EXERCISE AIM =
Return each line of the records below in which the string "arrow" turns up.

== Segment start ==

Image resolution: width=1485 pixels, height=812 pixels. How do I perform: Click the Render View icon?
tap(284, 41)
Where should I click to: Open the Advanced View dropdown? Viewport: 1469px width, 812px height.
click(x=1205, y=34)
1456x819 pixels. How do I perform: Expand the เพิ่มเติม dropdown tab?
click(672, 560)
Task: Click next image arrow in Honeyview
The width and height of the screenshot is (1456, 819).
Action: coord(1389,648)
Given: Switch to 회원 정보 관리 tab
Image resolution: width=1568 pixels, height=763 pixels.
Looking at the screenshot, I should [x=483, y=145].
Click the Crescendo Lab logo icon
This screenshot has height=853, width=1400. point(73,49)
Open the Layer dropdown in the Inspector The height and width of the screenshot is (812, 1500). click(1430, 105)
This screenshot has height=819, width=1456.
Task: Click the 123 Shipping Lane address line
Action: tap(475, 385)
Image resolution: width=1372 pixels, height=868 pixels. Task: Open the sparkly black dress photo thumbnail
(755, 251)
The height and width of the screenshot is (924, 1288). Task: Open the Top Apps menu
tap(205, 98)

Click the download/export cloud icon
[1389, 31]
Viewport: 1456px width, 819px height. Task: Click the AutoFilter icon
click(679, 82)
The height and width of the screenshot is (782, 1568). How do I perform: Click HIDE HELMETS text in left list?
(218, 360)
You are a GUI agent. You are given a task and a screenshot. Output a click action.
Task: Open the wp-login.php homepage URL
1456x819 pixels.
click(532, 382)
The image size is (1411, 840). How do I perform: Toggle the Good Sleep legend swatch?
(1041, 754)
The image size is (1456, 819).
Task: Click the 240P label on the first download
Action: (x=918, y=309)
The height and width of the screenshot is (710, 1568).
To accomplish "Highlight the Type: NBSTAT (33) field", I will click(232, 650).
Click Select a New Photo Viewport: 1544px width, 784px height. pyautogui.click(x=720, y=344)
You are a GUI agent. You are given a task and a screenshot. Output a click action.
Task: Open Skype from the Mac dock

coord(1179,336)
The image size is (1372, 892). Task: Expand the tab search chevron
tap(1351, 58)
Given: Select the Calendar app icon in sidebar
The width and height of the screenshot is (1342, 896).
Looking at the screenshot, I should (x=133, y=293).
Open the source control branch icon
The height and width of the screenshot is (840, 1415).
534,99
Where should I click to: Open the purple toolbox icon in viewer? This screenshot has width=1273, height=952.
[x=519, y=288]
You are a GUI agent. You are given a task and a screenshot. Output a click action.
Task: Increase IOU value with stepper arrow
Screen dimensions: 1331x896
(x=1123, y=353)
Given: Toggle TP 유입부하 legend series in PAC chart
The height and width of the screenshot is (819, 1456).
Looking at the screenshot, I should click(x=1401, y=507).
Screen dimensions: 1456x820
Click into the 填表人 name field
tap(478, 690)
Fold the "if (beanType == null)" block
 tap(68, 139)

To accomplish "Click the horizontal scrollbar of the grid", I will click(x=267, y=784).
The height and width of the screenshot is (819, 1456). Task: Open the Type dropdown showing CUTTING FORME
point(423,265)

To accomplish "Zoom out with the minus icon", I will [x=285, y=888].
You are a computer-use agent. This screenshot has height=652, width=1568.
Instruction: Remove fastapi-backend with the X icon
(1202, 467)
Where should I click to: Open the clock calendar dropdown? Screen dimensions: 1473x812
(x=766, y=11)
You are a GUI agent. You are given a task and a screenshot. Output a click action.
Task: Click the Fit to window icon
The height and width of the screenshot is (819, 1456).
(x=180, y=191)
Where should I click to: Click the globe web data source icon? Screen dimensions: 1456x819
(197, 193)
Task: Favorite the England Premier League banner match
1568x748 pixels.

== Segment end ==

SOLVED PROBLEM =
Task: Click next image arrow in Honeyview
Task: Increase IOU value with stepper arrow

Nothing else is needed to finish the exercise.